The Legal Services Board and the Office for Legal Complaints should open their board meetings to the public and publish all items of spending over £500, a Ministry of Justice Review has recommended.

The report of the first triennial review of bodies established under the 2007 Legal Services Act concludes that both the board and the office are doing the job they were set up for. It congratulates the two ‘for the way they have complied with the [statutory] requirements’.

However it lists five areas ‘where some action could usefully be taken to improve compliance further’.

These are:

  • Update their relationships with the MoJ to reflect their changed status under the coalition government’s ‘bonfire of the quangoes’
  • Recruit more diverse boards
  • Consider opening their board meetings to the public. At present ‘neither the LSB nor the OLC has an open board meeting’
  • Publish all items of spending over £500 in line with the government’s transparency policy
  • Prevent conflicts of interest by updating guidance on ‘political activity and appointments or employment after resignation or retirement’

Earlier this year the Law Society and Bar Council argued that the LSB had fulfilled its main purpose, set out by the Legal Services Act, and could be scaled back.

But the review found the LSB was still essential for ensuring independent scrutiny of the profession. It said the market was not yet 'mature’ enough to rely on approved regulators to protect consumers' interests. In evidence received from approved regulators, there were a number of concerns about the way the LSB carries out its functions. Others, including the Bar Standards Board, felt the role of the LSB should evolve into a judicial review nature, intervening only when front-line regulators were acting unreasonably.
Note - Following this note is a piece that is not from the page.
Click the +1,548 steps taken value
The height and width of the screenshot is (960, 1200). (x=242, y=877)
A reduced brief, it was suggested, would enable the LSB to focus on areas of risk-based concern and place trust in regulators to be more hands-on. But the review concluded that it was too early to consider scrapping or reducing the scope of the LSB. There was a risk, the report said, that returning sole responsibility for regulation to approved regulators would risk the perception of a 'return to the situation before the LSA, where consumers had a perception of professional bias’. There would also be a no regulator oversight if the LSBwere scrapped.
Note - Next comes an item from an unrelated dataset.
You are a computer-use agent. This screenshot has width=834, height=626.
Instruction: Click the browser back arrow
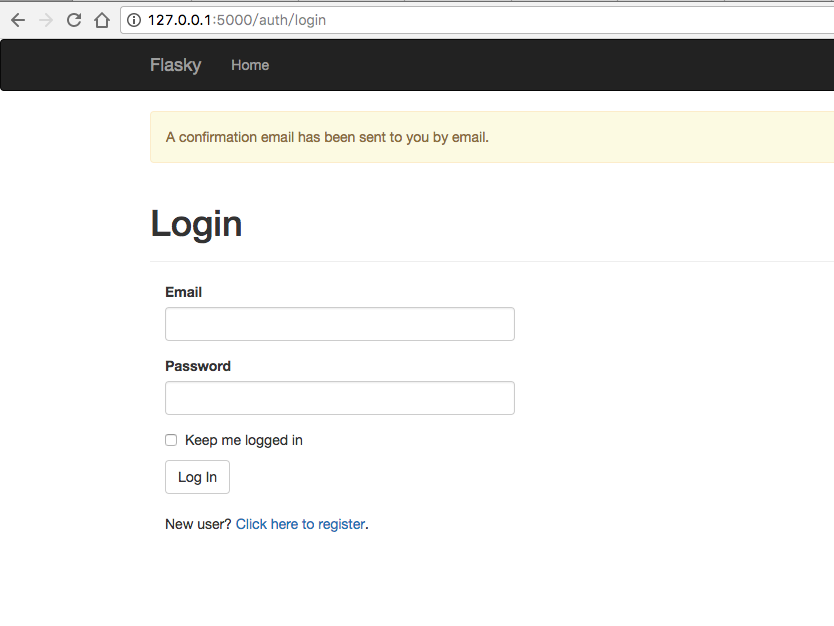[17, 20]
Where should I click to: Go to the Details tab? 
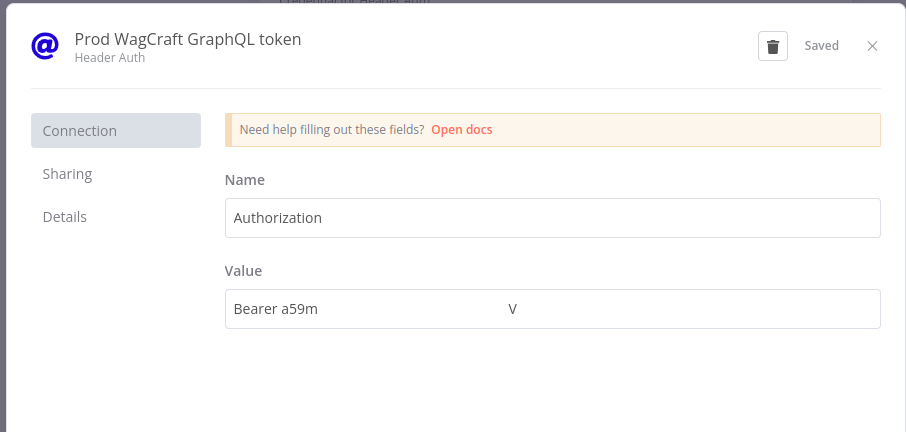click(x=65, y=217)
The report added: 'If approved regulators were to prove their independence and accountability, whilst maintaining an effective redress scheme, this option might be feasible in the future. The market is insufficiently mature at the present time. It would also be difficult to ensure that a joined-up view were maintained between the regulators to address changes in the sector.’

David Edmonds, chairman of the Legal Services Board welcomed the review’s conclusions and said the board would continue to implement the programme of work set out in its 2012-12 strategic plan.